ECLI:NL:RBDHA:2025:13037
Rechtbank Den Haag
- Eerste aanleg - enkelvoudig
- Rechtspraak.nl
Beroep tegen aanvullend terugkeerbesluit; rechtbank onbevoegd
In deze zaak heeft de Rechtbank Den Haag op 15 juli 2025 uitspraak gedaan in een beroep tegen een aanvullend terugkeerbesluit dat aan eiser was opgelegd door de minister van Asiel en Migratie. Het aanvullend terugkeerbesluit, dat op 8 september 2024 was genomen, stelde dat de terugkeerinspanningen van de Nederlandse overheid zich zouden richten op Zimbabwe. Eiser, vertegenwoordigd door zijn gemachtigde mr. A. Agayev, heeft tegen dit besluit beroep ingesteld. Tijdens de zitting op 10 juli 2025 was de verweerder niet aanwezig, maar had wel een bericht van verhindering gestuurd.
De rechtbank heeft ambtshalve de vraag onderzocht of het aanvullend terugkeerbesluit een besluit is in de zin van artikel 1:3 van de Algemene wet bestuursrecht (Awb). De rechtbank concludeert dat het aanvullend terugkeerbesluit geen rechtsgevolgen in het leven roept die niet al eerder waren ontstaan, aangezien er al een eerder besluit was dat de terugkeer naar Zimbabwe vaststelde. Dit eerdere besluit, dat op 2 november 2017 was genomen, had al vastgesteld dat eiser niet rechtmatig in Nederland verbleef en dat hij binnen vier weken Nederland diende te verlaten.

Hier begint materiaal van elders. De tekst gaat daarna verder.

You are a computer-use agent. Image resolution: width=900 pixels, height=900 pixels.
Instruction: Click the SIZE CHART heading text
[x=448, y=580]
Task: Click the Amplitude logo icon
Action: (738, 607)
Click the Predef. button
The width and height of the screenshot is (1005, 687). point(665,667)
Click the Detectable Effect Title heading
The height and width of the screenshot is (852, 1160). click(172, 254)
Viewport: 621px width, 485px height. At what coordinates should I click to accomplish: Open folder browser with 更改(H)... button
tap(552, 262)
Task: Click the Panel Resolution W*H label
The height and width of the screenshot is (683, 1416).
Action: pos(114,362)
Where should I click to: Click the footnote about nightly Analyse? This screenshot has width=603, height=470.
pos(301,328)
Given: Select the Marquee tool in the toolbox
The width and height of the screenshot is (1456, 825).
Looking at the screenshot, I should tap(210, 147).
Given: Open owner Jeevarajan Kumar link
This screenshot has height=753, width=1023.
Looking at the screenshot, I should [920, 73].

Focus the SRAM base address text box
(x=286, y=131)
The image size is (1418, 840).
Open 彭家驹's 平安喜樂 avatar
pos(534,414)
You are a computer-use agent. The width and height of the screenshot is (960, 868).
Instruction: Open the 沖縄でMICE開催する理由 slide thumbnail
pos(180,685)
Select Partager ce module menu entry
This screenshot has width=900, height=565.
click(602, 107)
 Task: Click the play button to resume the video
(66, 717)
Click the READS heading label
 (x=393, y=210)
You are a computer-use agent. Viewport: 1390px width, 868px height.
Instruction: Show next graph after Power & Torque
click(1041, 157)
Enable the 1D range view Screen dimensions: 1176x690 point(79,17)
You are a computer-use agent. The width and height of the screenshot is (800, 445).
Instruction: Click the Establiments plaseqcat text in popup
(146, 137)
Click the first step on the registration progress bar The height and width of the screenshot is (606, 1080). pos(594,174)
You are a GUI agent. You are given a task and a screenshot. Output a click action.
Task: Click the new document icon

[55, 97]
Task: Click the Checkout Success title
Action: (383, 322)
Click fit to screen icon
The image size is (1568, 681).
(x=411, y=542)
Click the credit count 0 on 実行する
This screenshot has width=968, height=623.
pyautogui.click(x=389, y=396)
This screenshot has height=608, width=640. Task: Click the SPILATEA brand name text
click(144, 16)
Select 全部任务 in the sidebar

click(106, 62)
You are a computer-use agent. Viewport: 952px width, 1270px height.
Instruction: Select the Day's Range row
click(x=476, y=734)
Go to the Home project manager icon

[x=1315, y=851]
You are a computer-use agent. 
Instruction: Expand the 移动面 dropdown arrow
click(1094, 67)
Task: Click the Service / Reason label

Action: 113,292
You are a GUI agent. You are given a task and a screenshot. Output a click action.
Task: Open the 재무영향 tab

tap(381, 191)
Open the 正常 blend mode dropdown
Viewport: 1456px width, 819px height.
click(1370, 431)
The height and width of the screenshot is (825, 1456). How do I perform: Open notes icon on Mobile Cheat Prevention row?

De rechtbank oordeelt dat het aanvullend terugkeerbesluit ten overvloede is genomen en daarom niet als een besluit in de zin van de Awb kan worden aangemerkt.
Hierdoor verklaart de rechtbank zich onbevoegd om kennis te nemen van het beroep tegen het aanvullend terugkeerbesluit. De rechtbank komt niet toe aan de beoordeling van de beroepsgronden die eiser tegen het besluit heeft aangevoerd. Er is geen aanleiding voor een proceskostenveroordeling. De uitspraak is openbaar gemaakt en er kan binnen vier weken hoger beroep worden ingesteld bij de Afdeling bestuursrechtspraak van de Raad van State.